The Supreme Court agreed this morning to wade into a long-running dispute between Texas and two Native American tribes over the tribes’ right to run gaming operations on their tribal land in the state.

If the two Texas tribes were to win their case in the Supreme Court, there could be a ripple effect across the nation, spurring more tribe-controlled casinos.

In the unsigned order Oct. 18 in Ysleta Del Sur Pueblo v. State of Texas, court file 20-493, the justices, as is their custom, offered no explanation for their decision.

The U.S. Court of Appeals for the 5th Circuit ruled against the tribes, finding that the state was within its legal rights to bar gaming startups by the tribes. Gaming is an industry euphemism for gambling.

The Biden administration is siding with the two Texas tribes, arguing that they don’t have the same gaming rights that many other tribes around the nation already enjoy.

Texas, which generally opposes gambling, argued in court documents last month that the appeals court made the correct decision and urged the Supreme Court to decline the case.

The law governing Native American tribes in the United States is complex.

The federal government and Indian tribes have a special relationship. As the Supreme Court found in U.S. v. Mitchell (1983), “a general trust relationship between the United States and the Indian people” has long existed. That the U.S. government has a duty to honor its treaty commitments is called the doctrine of trust responsibility.

The trust responsibility between the two tribes and the federal government had been terminated by Congress by the 1960s. A federal statute from 1986 restored the federal trust responsibility, along with the sovereign status and the lands of the two tribes, but contained provisions preventing the tribes from getting involved in the gaming business.
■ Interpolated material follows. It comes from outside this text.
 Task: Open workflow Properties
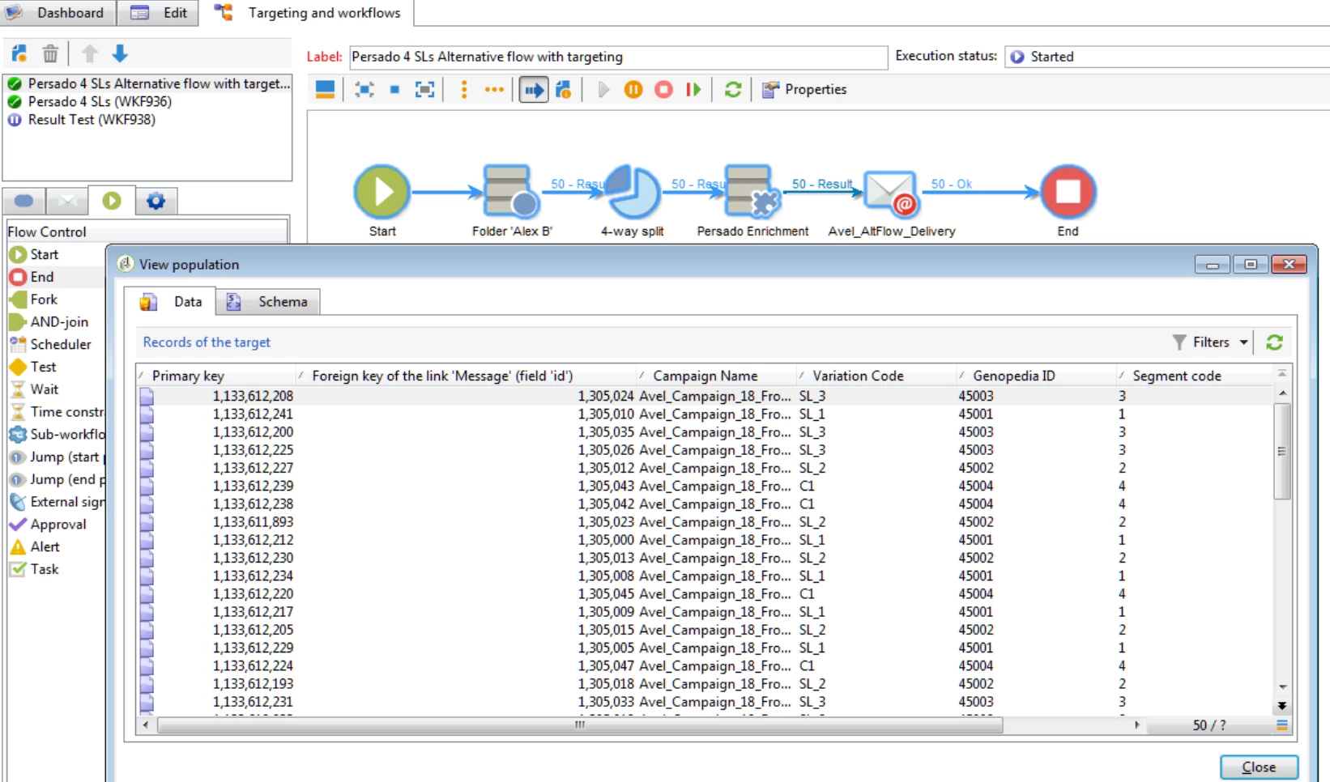(805, 90)
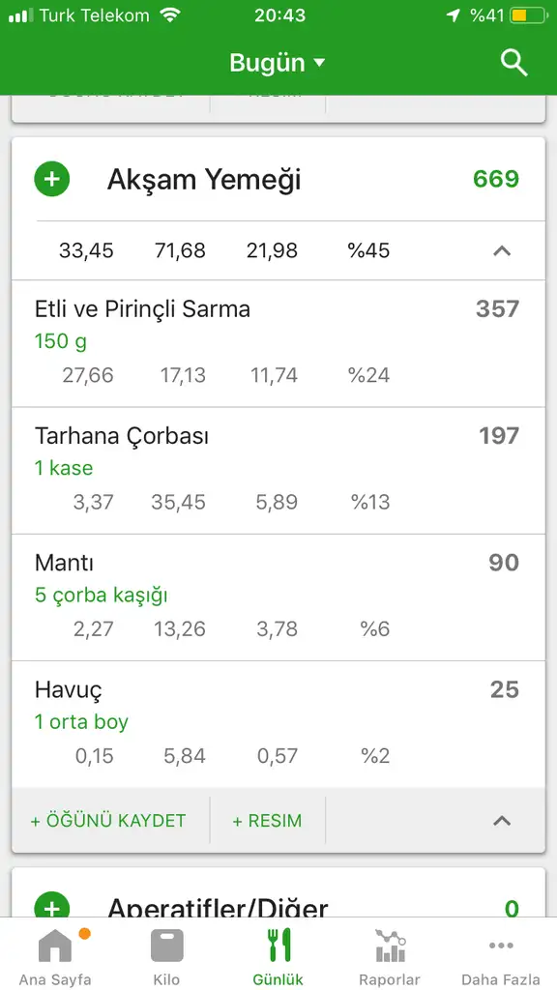Tap the search magnifier icon
Image resolution: width=557 pixels, height=990 pixels.
[513, 63]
In 1988, Congress approved a separate statute, the Indian Gaming Regulatory Act (IGRA), which created a regulatory framework securing a tribe’s right to offer certain gaming activities on its sovereign land if those activities are otherwise legal in the state where they take place.

The 5th Circuit Court of Appeals sided with Texas, holding that bingo games at Speaking Rock Entertainment Center in El Paso were unlawful and that the applicable gaming rights were governed by the 1986 law, not IGRA.

This is a developing story. It will be updated.